_Request_: Please put the material below into a numbered list, leaving out any blank lines.

_Extracted entries_:
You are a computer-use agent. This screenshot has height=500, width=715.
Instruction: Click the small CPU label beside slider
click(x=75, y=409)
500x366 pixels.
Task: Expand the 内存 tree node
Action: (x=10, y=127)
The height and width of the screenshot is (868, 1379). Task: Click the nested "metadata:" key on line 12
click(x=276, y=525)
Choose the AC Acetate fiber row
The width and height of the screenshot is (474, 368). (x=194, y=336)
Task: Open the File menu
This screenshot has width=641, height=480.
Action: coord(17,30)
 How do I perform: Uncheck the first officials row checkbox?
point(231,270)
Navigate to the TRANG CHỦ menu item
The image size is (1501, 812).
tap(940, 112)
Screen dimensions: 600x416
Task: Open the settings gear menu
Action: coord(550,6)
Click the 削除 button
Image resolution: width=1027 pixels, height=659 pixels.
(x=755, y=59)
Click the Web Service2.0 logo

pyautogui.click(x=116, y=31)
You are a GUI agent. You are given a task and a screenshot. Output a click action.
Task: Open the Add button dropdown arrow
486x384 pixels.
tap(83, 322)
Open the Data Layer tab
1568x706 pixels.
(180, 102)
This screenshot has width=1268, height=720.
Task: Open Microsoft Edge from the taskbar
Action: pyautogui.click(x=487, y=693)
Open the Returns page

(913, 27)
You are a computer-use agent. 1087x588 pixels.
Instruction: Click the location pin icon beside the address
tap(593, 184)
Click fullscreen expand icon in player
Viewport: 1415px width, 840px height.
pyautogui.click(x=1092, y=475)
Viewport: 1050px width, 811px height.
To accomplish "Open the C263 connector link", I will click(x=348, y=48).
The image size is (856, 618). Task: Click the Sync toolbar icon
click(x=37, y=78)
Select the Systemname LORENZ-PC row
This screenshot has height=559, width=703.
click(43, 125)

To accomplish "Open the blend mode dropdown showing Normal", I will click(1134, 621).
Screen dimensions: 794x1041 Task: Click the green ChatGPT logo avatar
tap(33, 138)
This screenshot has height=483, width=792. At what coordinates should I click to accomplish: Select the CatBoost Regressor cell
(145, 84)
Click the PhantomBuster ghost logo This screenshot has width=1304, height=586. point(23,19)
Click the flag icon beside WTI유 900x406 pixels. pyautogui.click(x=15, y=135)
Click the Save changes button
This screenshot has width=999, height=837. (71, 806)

_Output_:
1. You are a computer-use agent. This screenshot has height=500, width=715.
2. Instruction: Click the small CPU label beside slider
3. click(x=75, y=409)
4. 500x366 pixels.
5. Task: Expand the 内存 tree node
6. Action: (x=10, y=127)
7. The height and width of the screenshot is (868, 1379). Task: Click the nested "metadata:" key on line 12
8. click(x=276, y=525)
9. Choose the AC Acetate fiber row
10. The width and height of the screenshot is (474, 368). (x=194, y=336)
11. Task: Open the File menu
12. This screenshot has width=641, height=480.
13. Action: coord(17,30)
14.  How do I perform: Uncheck the first officials row checkbox?
15. point(231,270)
16. Navigate to the TRANG CHỦ menu item
17. The image size is (1501, 812).
18. tap(940, 112)
19. Screen dimensions: 600x416
20. Task: Open the settings gear menu
21. Action: coord(550,6)
22. Click the 削除 button
23. Image resolution: width=1027 pixels, height=659 pixels.
24. (x=755, y=59)
25. Click the Web Service2.0 logo
26. pyautogui.click(x=116, y=31)
27. You are a GUI agent. You are given a task and a screenshot. Output a click action.
28. Task: Open the Add button dropdown arrow
29. 486x384 pixels.
30. tap(83, 322)
31. Open the Data Layer tab
32. 1568x706 pixels.
33. (180, 102)
34. This screenshot has width=1268, height=720.
35. Task: Open Microsoft Edge from the taskbar
36. Action: pyautogui.click(x=487, y=693)
37. Open the Returns page
38. (913, 27)
39. You are a computer-use agent. 1087x588 pixels.
40. Instruction: Click the location pin icon beside the address
41. tap(593, 184)
42. Click fullscreen expand icon in player
43. Viewport: 1415px width, 840px height.
44. pyautogui.click(x=1092, y=475)
45. Viewport: 1050px width, 811px height.
46. To accomplish "Open the C263 connector link", I will click(x=348, y=48).
47. The image size is (856, 618). Task: Click the Sync toolbar icon
48. click(x=37, y=78)
49. Select the Systemname LORENZ-PC row
50. This screenshot has height=559, width=703.
51. click(43, 125)
52. To accomplish "Open the blend mode dropdown showing Normal", I will click(1134, 621).
53. Screen dimensions: 794x1041 Task: Click the green ChatGPT logo avatar
54. tap(33, 138)
55. This screenshot has height=483, width=792. At what coordinates should I click to accomplish: Select the CatBoost Regressor cell
56. (145, 84)
57. Click the PhantomBuster ghost logo This screenshot has width=1304, height=586. point(23,19)
58. Click the flag icon beside WTI유 900x406 pixels. pyautogui.click(x=15, y=135)
59. Click the Save changes button
60. This screenshot has width=999, height=837. (71, 806)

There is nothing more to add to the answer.